As I previously stated in my review for Ichi the Killer, the film I, Tonya (directed by Craig Gillespie and written by Steven Rogers) is not for the faint-hearted, either. This film contains perhaps the most mother-on-child and spouse-on-spouse violence I have ever seen in a film. Contradictory to that exact statement, though, I, Tonya is also one of the funniest films I have seen this year. Surprising? Just wait, because the fact that these two things work, nevertheless coexist within the narrative of this deeply black comedy is nothing short of impressive, and the best work of almost everybody involved in this production.
The most impressive of these multiple career peaks come entirely from the actors. More specifically, Margot Robbie (who stars as figure skating phenom Tonya Harding), Allison Janney (who plays Harding’s mother), and Sebastian Stan (who plays her first husband Jeff Gillooly), who all give performances worthy of nominations in the awards season this film is diving into. The Best Actress and Best Supporting Actress races for the 90th Academy Awards just got a lot more interesting, as I previously stated that Laurie Metcalf was a shoe-in for her work (also, coincidentally, as a mother) in Lady Bird, but for me, it is now a toss-up between her and Janney, who plays perhaps the worst parent in film history. She also gets a majority of the best jokes in the film, and she delivers those lines with such disdain and arrogance that it is truly commendable.
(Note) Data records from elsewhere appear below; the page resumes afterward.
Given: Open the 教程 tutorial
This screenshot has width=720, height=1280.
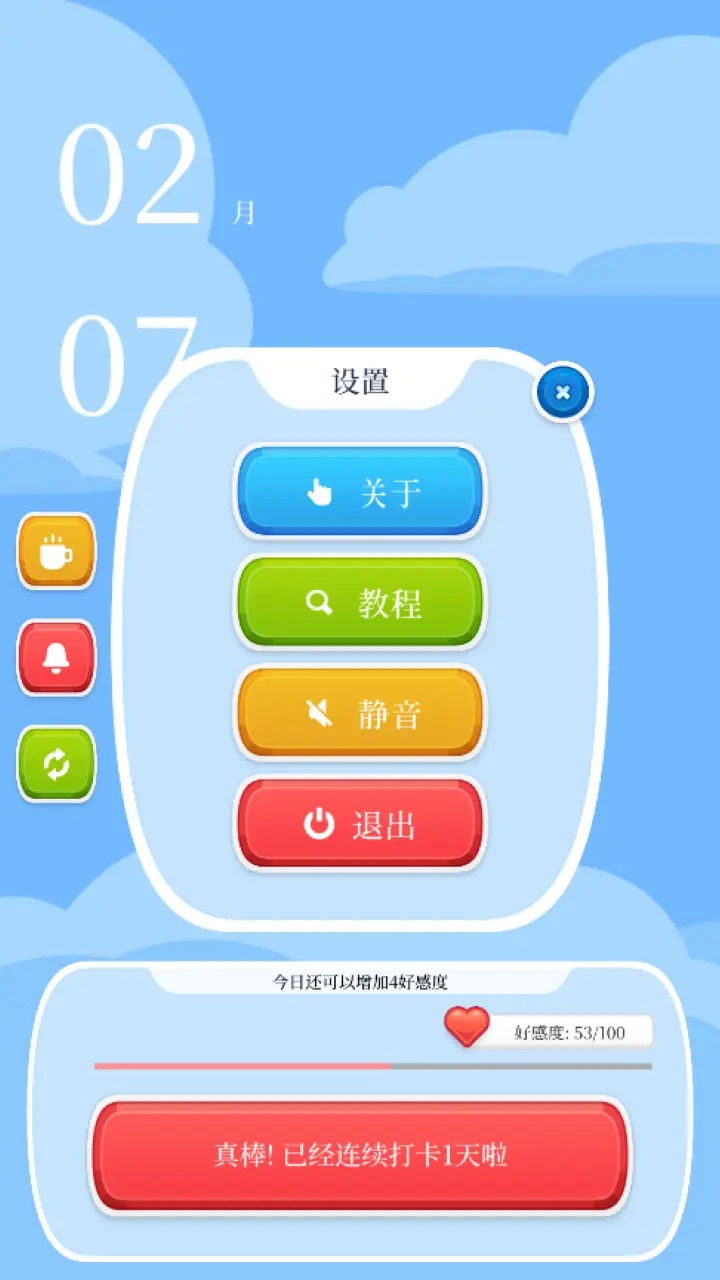Looking at the screenshot, I should 360,603.
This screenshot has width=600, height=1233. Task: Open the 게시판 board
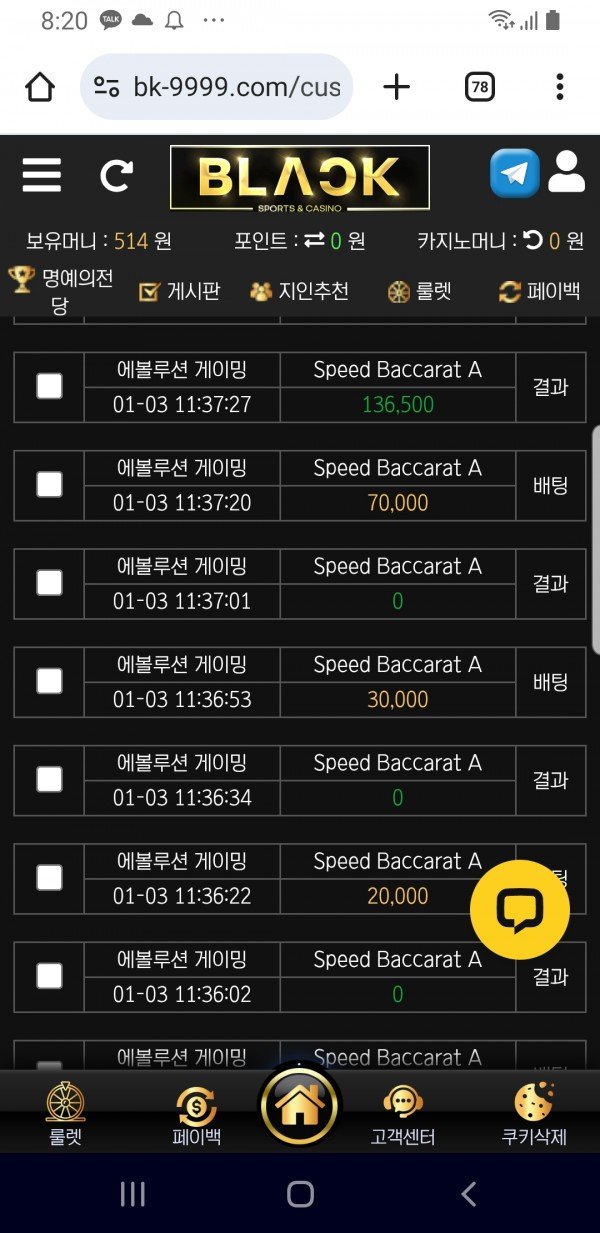point(179,292)

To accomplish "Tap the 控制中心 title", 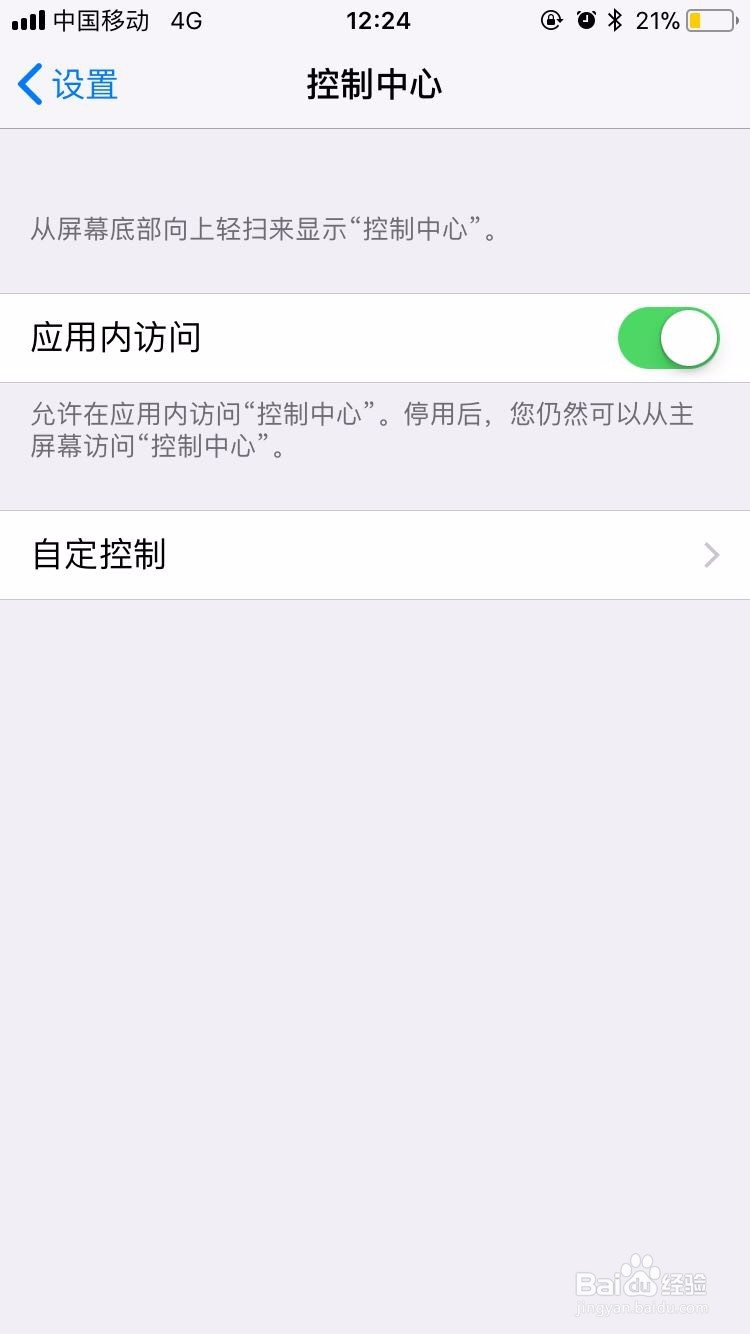I will 375,85.

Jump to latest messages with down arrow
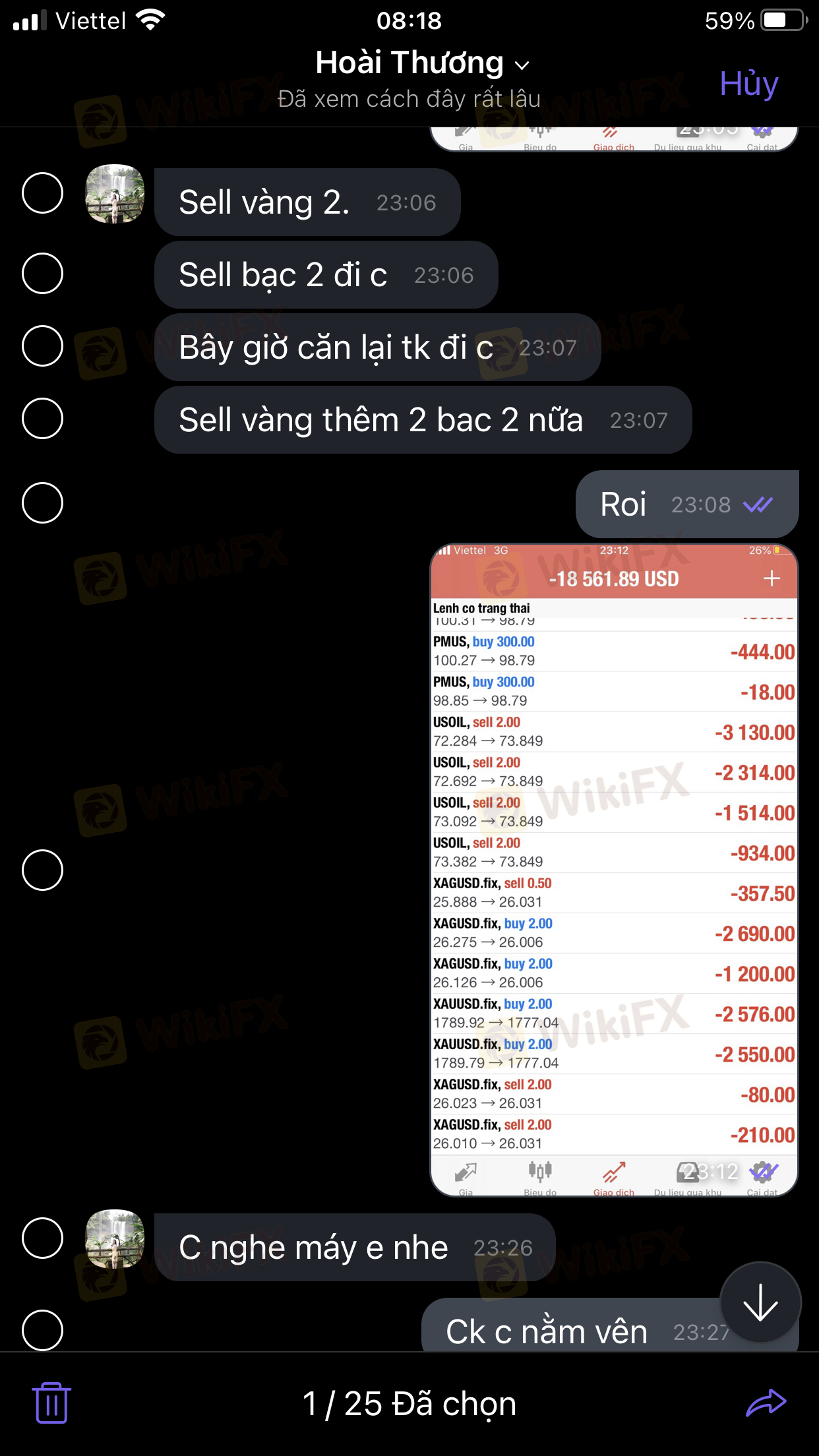[x=760, y=1302]
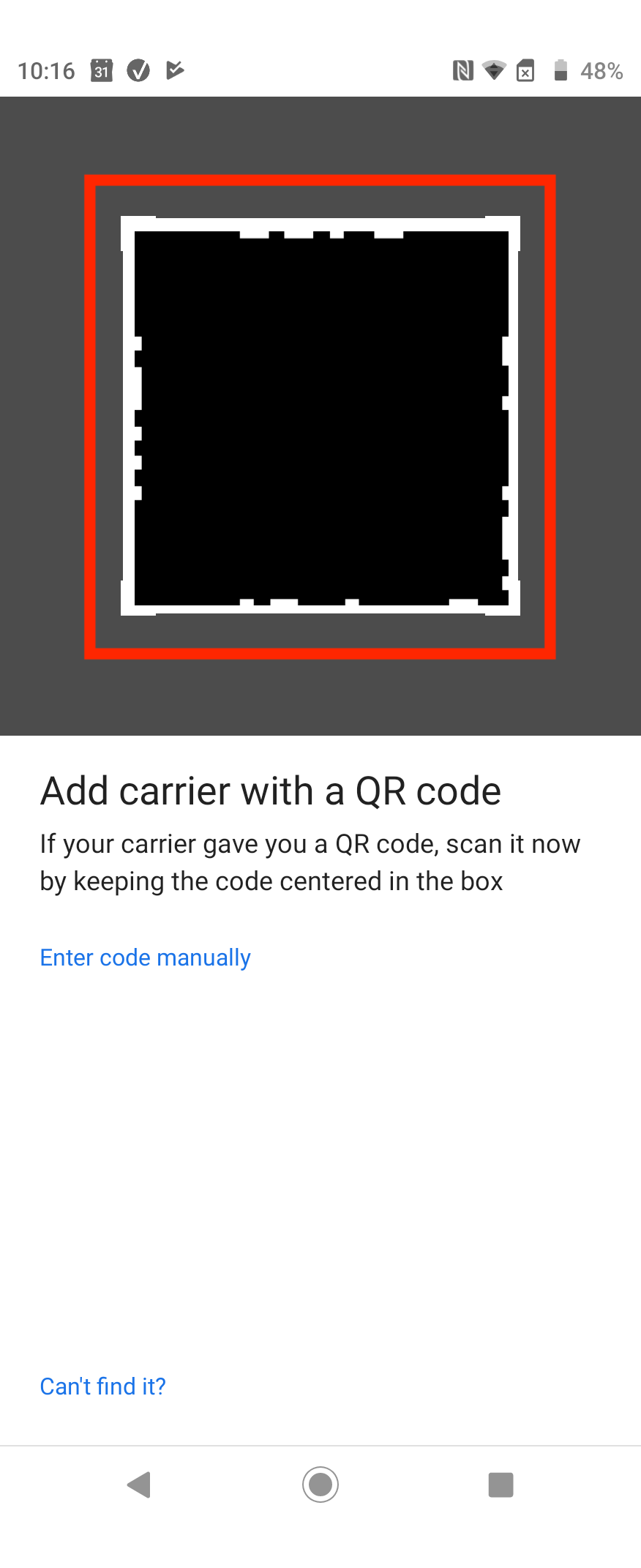Image resolution: width=641 pixels, height=1568 pixels.
Task: Open recent apps overview
Action: pyautogui.click(x=501, y=1485)
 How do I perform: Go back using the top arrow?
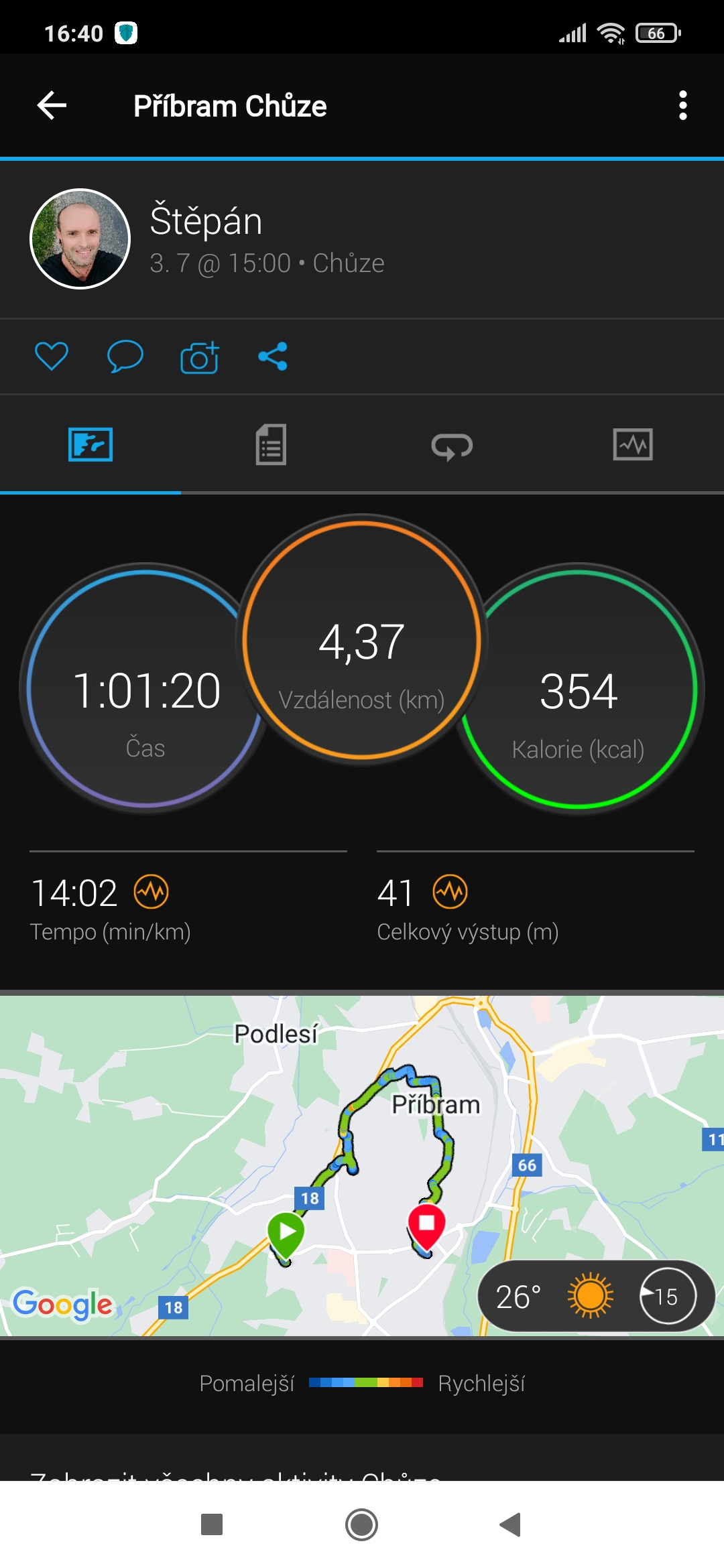[x=52, y=106]
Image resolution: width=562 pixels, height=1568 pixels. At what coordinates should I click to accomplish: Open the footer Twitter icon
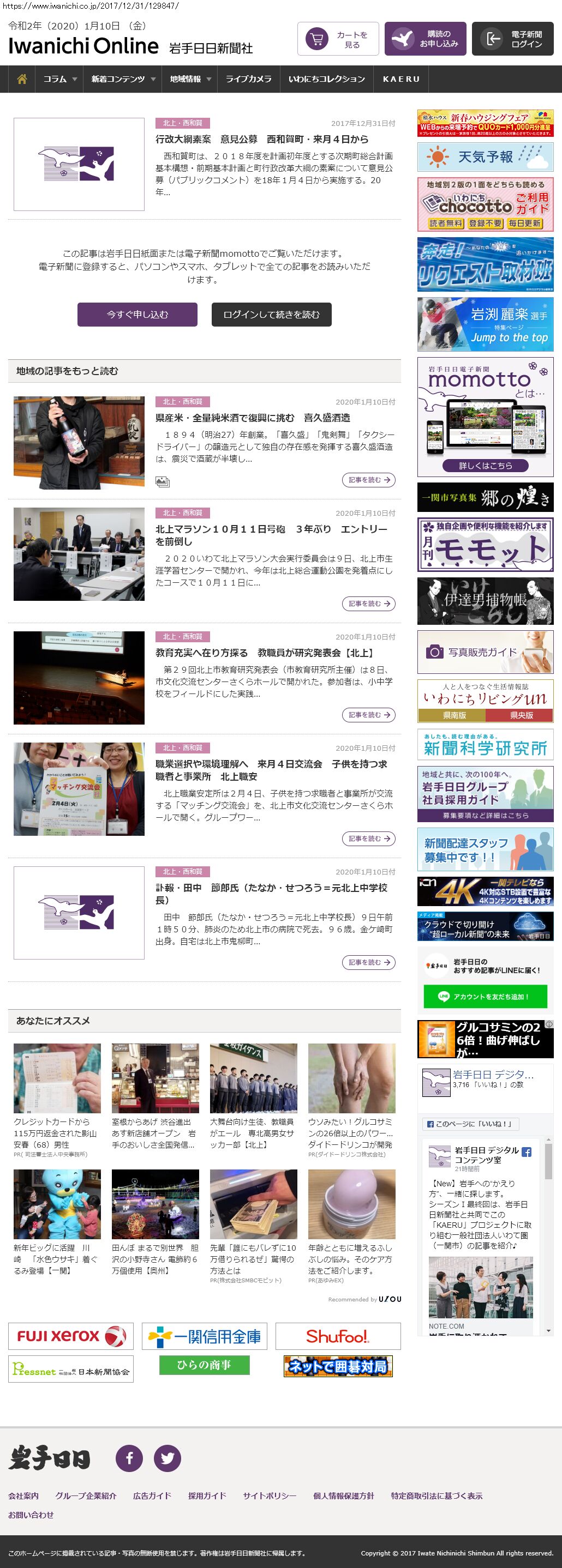click(x=168, y=1458)
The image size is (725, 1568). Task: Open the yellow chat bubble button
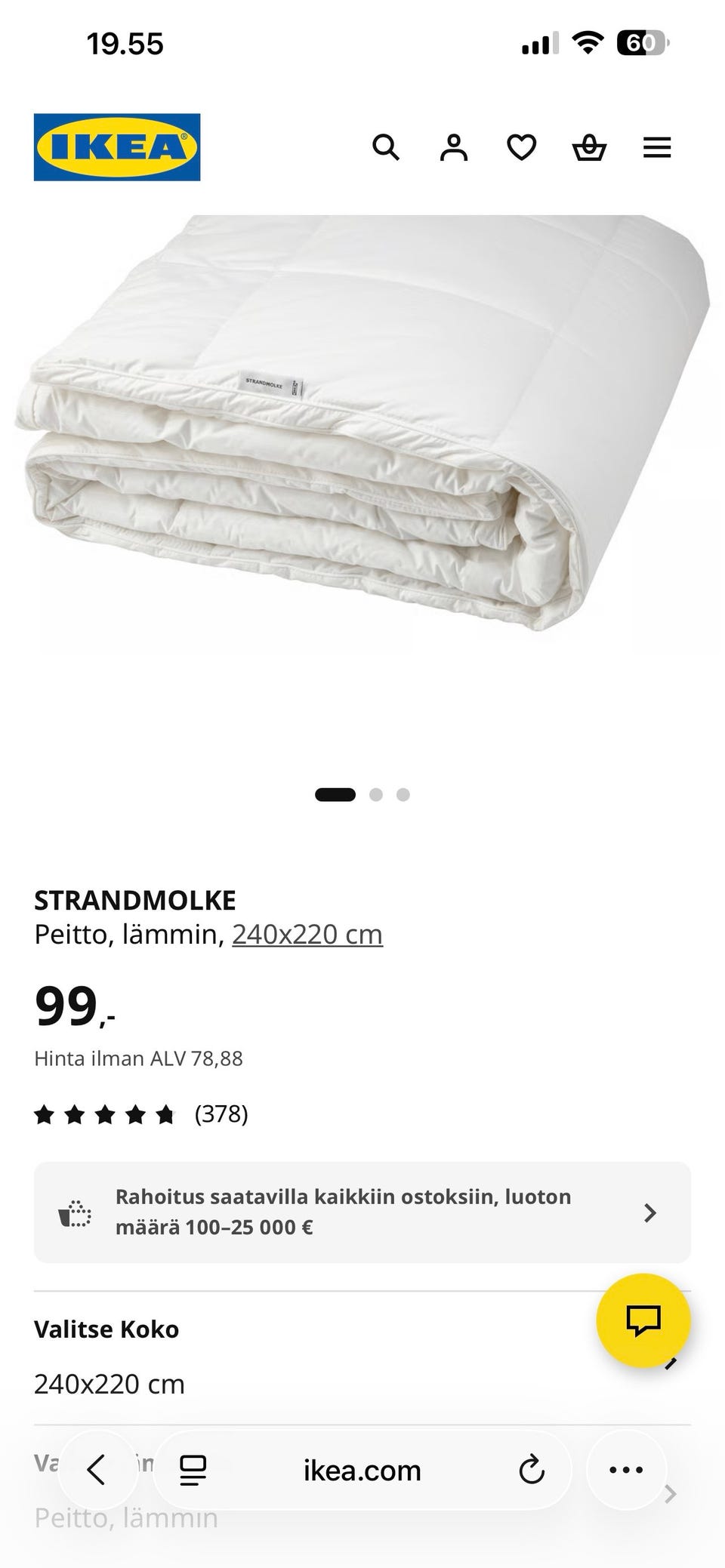[643, 1320]
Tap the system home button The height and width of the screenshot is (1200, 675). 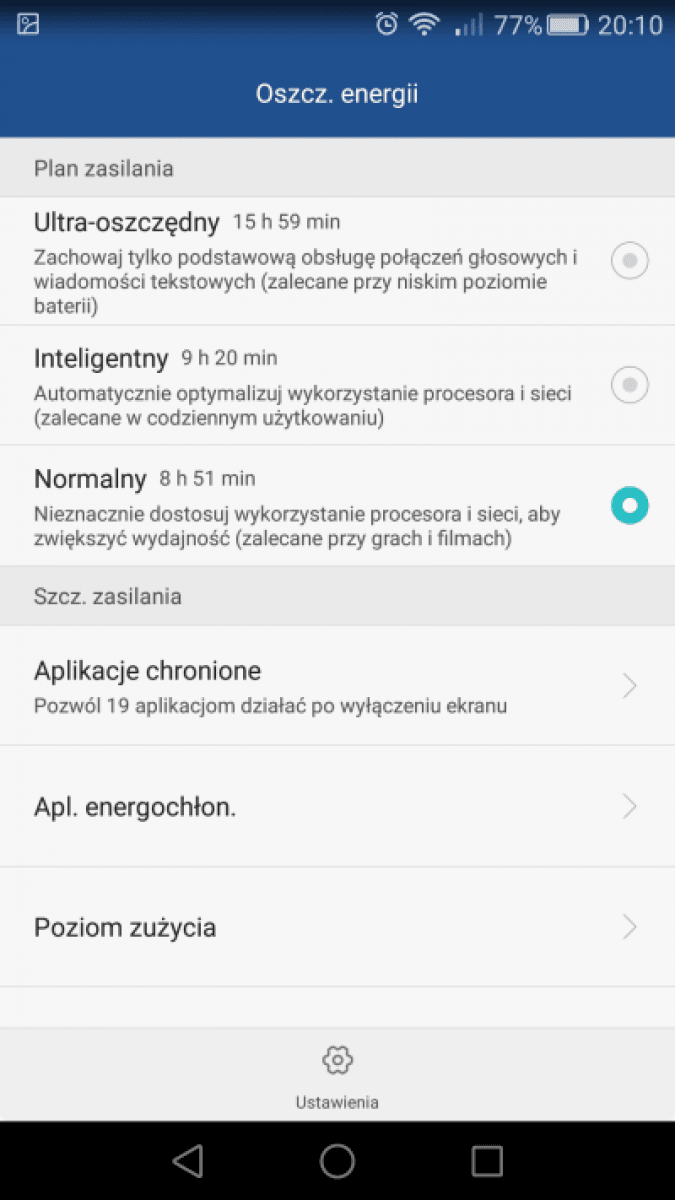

On the contrary, I believe Margot Robbie will almost certainly win the statue for Best Actress. Her performance runs the gamut of Oscar-winning performances. Incredible physicality, emotional depth, comedic timing, great stunt-work, and even a bit of breaking the fourth wall. Robbie’s performance as the tragic “punchline” (as Hardy puts it in the film) is nothing short of what will most certainly be Robbie’s best work for many years to come, if she ever surpasses the performance she brought to life here.
I do have a couple problems with the film, though, and they include the acting and directing. At the very beginning of the film (the first half hour, probably), both Robbie and Stan play high schoolers, and it is not believable for a second. The two simply look too old, and no amount of make-up will change that. This does not last long at all, though, as the film quickly moves on from these scenes to get to the more interesting aspects of Hardy’s career.
To address my problem with the directing, we move to the end of the film. I felt that, at one point, the film had a natural ending point, where one would usually cut to a “where are they now? segment. But, after this point, the film continues for at least another twenty-five minutes. The film does earn this screentime eventually, but until that point, I was somewhat disappointed that the film was too long. The truth is, though, that the film does not know what it wants its climax to be, and instead opts for two climaxes in the narrative, and one definitely takes the wind out of the sail from the other. I will let you decide which one is the stronger of the two when you see I, Tonya, which will most certainly be talked about as the awards season becomes more crowded. If all goes the way I think it will, though, this film will most definitely be one of the film’s most awarded come early next year. In short, do not miss I, Tonya, especially if you enjoy the fleeting genre of the black comedy, of which this is perhaps the best example in years.